El cacique pareció asustado cuando escuchó la pregunta.
—Perdonadnos, pero las órdenes las dio Moctezuma —tartamudeó- .
¿Qué podíamos hacer?
La Malinche le observó con atención; mentía con mucho descaro.
—Dice que la orden la dio el gran tlatoani —tradujo.
El corcel del conquistador caracoleó, nervioso: el repiqueteo dé los arreos de latón sonó como un toque de alerta. Cortés miró al señor choluteca con una expresión pétrea.
—Decidle que conocemos sus mentiras.
La Malinche se volvió una vez más hacia los caciques. Vio a Coyote Furioso que la observaba por encima del hombro del señor de Debajo de la Tierra.
—Os advertí antes de que entráramos en la ciudad que mi señor podía leer vuestras mentes además de escuchar vuestras palabras. Sabe que habéis aceptado el oro de Moctezuma a cambio de tendernos una trampa cuando abandonemos la ciudad. Está enterado de las piedras amontonadas en los tejados y de los pozos de las calles.
—¡Los chismes de mi madre! —gritó Coyote Furioso, adelantándose—. ¡Son cosas que escuchó en el mercado! ¡Nada de todo eso es verdad!
El señor de Aquí y Ahora y el señor de Debajo de la Tierra se volvieron, sorprendidos, y luego miraron otra vez a La Malinche. En sus rostros se veía claramente el desconcierto.
—Nada de eso es cierto —protestó el señor de Debajo de la Tierra—. Teníamos miedo. Hay dos mil tlaxcaltecas, nuestros enemigos ancestrales, acampados a nuestras puertas, y tenéis a los totonacas dentro de la ciudad. ¿Podéis acusarnos por adoptar medidas de protección?
La Malinche se preguntó si ése era el verdadero motivo para la evacuación de las mujeres y los niños de la ciudad. Quizá, después de todo, no en una traición, sino el miedo. ¿Podía estar equivocada?
—Moctezuma nos ordenó que os atacáramos —añadió el cacique—, pero nos negamos. ¿Cómo podíamos atacar a Serpiente Emplumada en su ciudad?
—¿Qué dicen? —preguntó Cortés.
—Lo niegan todo.
Miró el rostro de Cortés, y vio reflejadas sus propias dudas. El capitán general respiraba agitado, debatiendo consigo mismo para tomar la decisión adecuada.
—La culpa es de Moctezuma —gritó el señor de Aquí y Ahora—. ¡No es nuestra!
«Si se hubiera quedado quieto», pensaría La Malinche más tarde. Sí se hubiera quedado quieto. Pero cuando vio la furia en el rostro de Cortés, comprendió que eran ellos los que estaban atrapados, y no los españoles, dio media vuelta y amagó la huida.

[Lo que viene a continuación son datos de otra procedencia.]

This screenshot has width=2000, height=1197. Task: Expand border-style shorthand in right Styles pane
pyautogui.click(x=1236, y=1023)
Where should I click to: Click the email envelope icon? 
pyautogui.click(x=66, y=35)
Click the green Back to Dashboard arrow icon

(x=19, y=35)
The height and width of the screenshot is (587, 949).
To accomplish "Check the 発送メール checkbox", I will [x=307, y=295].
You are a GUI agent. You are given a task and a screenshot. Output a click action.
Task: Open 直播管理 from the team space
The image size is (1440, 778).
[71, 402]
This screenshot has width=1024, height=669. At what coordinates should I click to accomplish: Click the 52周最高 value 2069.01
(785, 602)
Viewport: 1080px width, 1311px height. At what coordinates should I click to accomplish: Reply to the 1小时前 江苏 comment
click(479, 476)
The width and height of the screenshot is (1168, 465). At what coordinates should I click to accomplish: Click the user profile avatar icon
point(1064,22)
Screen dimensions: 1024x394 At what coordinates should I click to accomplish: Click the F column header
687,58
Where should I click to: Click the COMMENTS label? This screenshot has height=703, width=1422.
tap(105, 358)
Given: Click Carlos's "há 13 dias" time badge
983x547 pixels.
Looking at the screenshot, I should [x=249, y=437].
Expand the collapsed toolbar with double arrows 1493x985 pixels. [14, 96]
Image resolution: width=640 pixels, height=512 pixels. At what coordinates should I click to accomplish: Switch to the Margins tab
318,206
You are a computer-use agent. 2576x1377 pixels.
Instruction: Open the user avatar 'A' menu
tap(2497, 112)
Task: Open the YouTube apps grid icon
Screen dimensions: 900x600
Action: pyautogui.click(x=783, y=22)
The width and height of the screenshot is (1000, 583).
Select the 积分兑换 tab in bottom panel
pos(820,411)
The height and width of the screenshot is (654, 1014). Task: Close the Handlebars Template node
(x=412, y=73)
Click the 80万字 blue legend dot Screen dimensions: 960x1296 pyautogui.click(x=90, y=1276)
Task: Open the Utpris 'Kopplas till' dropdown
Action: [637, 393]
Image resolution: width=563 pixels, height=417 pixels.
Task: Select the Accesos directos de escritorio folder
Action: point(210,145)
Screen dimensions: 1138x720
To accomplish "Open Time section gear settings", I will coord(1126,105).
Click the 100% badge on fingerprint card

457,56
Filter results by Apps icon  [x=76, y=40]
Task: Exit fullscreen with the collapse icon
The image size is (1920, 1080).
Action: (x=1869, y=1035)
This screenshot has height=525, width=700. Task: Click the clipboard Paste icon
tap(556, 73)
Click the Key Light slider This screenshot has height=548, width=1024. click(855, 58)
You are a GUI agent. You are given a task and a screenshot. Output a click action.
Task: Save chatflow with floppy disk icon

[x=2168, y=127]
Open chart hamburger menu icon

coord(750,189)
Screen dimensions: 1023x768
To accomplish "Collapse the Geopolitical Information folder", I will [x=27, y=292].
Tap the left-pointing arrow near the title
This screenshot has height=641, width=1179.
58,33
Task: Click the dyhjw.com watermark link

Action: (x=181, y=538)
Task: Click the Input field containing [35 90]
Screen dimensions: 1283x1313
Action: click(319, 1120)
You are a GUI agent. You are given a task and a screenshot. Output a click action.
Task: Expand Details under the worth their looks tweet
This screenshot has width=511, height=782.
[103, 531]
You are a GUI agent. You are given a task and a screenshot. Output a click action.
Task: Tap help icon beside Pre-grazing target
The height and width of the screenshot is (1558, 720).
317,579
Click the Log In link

Cortés desenvainó la espada y la enarboló, trazando un arco en el aire: la señal convenida para lo que vendría después.

 

Algunos de los cholutecas consiguieron escapar de la sangrienta carnicería provocada por los disparos de la artillería, los arcabuces y las ballestas, y salieron a la plaza, donde les esperaban los lanceros. Murieron mientras el resto de la ciudad se despertaba. En cuanto acabaron, los soldados fueron casa por casa. Para su sorpresa, no encontraron a ningún ejército apostado en los tejados, ni nadie que les preparara una emboscada.
Los cholutecas que salieron al campo se tropezaron con los tlaxcaltecas, siempre dispuestos a saldar viejas cuentas con sus enemigos tradicionales.
Mientras tanto, en el patío del templo de la Serpiente Emplumada, La Malinche contemplaba cómo los españoles remataban la faena. Los infantes buscaban a los heridos y los degollaban sin piedad. Buscó a Cortés, pero el comandante se había marchado.